Sebelumnya Moody’s Investor Service memutuskan untuk menurunkan rating obligasi pemerintah Jepang. Moody’s menurunkan rating tersebut satu peringkat ke possii Aa3. Alasan dari penurunan tersebut adalah karena deficit anggaran yang makin membengkak di Jepang dan utang yang makin membesar sejak krisis dan resesi global tahu 2009 lalu.
Sebelumnya pada bulan Mei lalu Moody’s telah memperingkatkan kemungkinan penurunan rating kredit di Jepang di tengah kekhawatiran bahwa melambatnya pertumbuhan ekonomi yang diperparah dengan kurangnya aspirasi politik untuk memperbaiki ekonomi akan mengakibatkan utang Jepang mengalami kenaikan yang di luar kendali. Saat ini utang pemerintah Jepang telah membengkak ke level 10 triliun dolar, dua kali lipat dari GDP Negara tersebut.
Moody’s menyatakan bahwa ada beberapa factor yang membuat Jepang kesulitan untuk membendung pertumbuhan rasio utang terhadap GDP-nya, sehingga pemotongan rating tersebut menjadi sesuatu yang tidak terhindarkan. Factor tersebut di antaranya adalah bencana alam gempa dan tsunami serta krisis nuklir setelahnya yang mengakibatkan kehancuran fatal infrastruktur di beberapa kota di Jepang.

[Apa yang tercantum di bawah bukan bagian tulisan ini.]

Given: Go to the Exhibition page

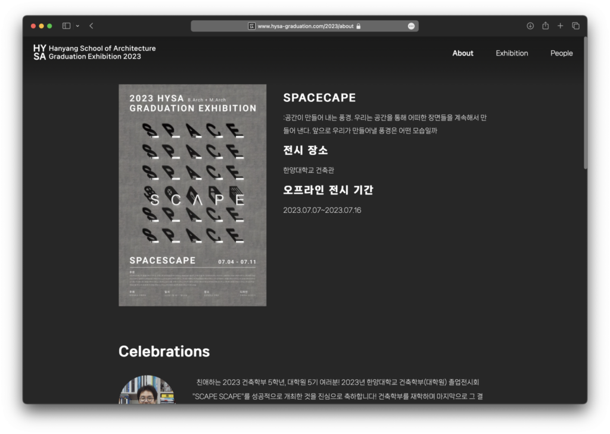Looking at the screenshot, I should coord(512,53).
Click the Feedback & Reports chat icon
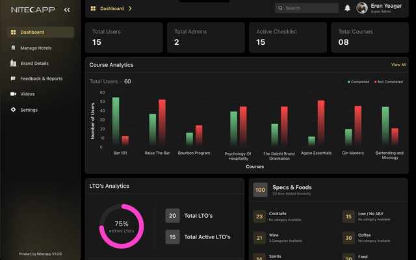The image size is (416, 260). click(13, 79)
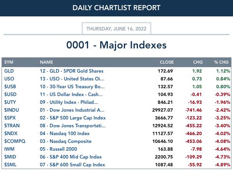Image resolution: width=233 pixels, height=171 pixels.
Task: Open the $INDU symbol link
Action: 11,110
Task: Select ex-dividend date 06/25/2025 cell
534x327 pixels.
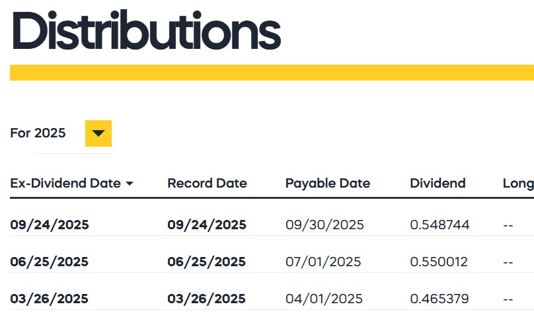Action: [50, 262]
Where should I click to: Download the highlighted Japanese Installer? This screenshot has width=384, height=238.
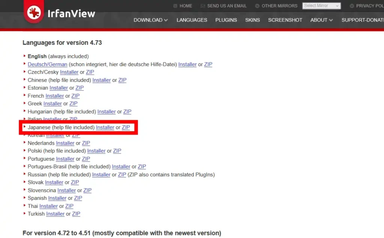tap(105, 127)
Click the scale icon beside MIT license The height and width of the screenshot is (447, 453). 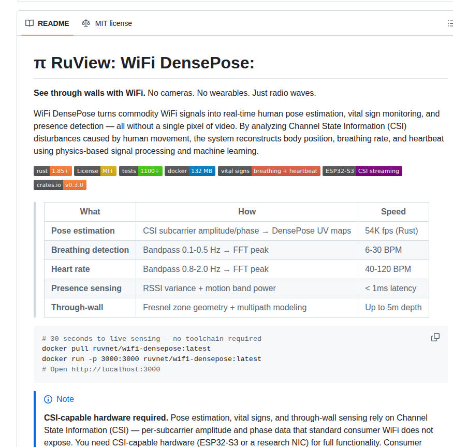[x=86, y=23]
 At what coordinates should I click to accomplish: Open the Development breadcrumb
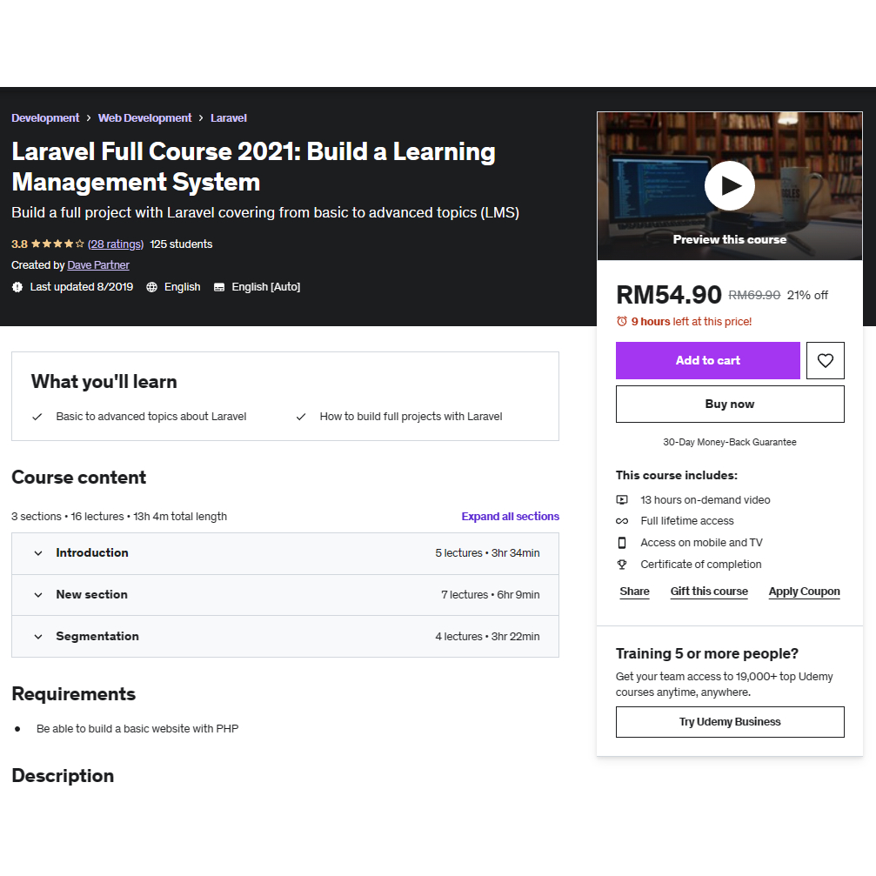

Meskipun demikian usai pemotongan rating tersebut Moody’s menyatakan bahwa outlook rating kredit Jepang saat ini berada dalam kondisi stabil, artinya belum ada lagi kemungkinan untuk pemotongan rating lanjutan. Menurut Moody’s pilihan investor dalam negeri yang masih condong kepada obligasi pemerintah Jepang akan mampu memberikan kesempatan bagi pemerintah untuk memperoleh pembiayaan dengan harga murah karena suku bunga di Jepang merupakan yang paling rendah di dunia.
Pemotongan rating kredit Jepang tersebut sejalan dengan keputusan S&P yang telah lebih dulu menurunkan rating kredit Jepang menjadi AA (skala keempat tertinggi dalam perhitungan S&P) pada bulan Januari lalu.